==== Material provided
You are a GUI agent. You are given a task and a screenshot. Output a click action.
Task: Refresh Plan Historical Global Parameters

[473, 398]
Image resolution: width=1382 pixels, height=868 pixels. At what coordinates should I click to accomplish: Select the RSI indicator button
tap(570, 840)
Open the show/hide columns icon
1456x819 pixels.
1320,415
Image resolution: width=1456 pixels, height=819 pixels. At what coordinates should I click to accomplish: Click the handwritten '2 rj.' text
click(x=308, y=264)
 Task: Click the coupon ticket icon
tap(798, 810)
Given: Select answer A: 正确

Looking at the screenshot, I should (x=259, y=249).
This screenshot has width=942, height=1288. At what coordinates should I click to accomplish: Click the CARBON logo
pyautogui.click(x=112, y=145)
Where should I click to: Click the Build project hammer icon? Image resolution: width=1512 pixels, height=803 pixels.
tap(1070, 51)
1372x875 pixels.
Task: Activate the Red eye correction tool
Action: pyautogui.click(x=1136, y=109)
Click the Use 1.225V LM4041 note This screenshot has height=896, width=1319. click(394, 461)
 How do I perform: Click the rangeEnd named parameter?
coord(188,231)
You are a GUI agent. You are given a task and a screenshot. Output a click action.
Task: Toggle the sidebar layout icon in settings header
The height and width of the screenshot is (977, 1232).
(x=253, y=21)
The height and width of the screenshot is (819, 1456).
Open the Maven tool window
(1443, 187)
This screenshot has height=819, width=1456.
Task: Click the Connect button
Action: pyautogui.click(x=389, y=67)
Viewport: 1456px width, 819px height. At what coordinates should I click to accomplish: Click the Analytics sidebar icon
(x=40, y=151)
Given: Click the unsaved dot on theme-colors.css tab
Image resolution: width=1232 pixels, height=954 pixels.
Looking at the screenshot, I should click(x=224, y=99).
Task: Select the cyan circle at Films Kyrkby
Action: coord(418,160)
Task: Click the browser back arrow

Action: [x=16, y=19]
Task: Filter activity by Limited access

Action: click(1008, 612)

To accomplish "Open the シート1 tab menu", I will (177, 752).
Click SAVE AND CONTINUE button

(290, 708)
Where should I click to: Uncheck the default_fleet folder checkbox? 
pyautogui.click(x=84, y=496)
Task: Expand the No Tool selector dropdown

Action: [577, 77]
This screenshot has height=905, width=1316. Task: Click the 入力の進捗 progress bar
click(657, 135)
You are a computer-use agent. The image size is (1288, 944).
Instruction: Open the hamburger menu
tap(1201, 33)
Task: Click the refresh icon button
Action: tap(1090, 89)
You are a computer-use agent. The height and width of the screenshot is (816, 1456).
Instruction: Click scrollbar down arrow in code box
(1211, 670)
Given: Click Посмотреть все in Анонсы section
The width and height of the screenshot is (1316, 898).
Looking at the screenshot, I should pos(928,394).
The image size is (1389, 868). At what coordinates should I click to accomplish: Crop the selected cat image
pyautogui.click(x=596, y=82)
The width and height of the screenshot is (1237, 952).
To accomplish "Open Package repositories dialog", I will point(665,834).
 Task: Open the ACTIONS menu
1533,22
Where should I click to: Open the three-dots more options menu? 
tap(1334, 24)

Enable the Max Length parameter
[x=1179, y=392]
========
#### What you need to do:
What is needed is a copy of every line above in which "agent" appears.

#### Result of this task:
You are a GUI agent. You are given a task and a screenshot. Output a click action.
You are a GUI agent. You are given a task and a screenshot. Output a click action.
You are a computer-use agent. The image size is (1288, 944).
You are a computer-use agent. The height and width of the screenshot is (816, 1456).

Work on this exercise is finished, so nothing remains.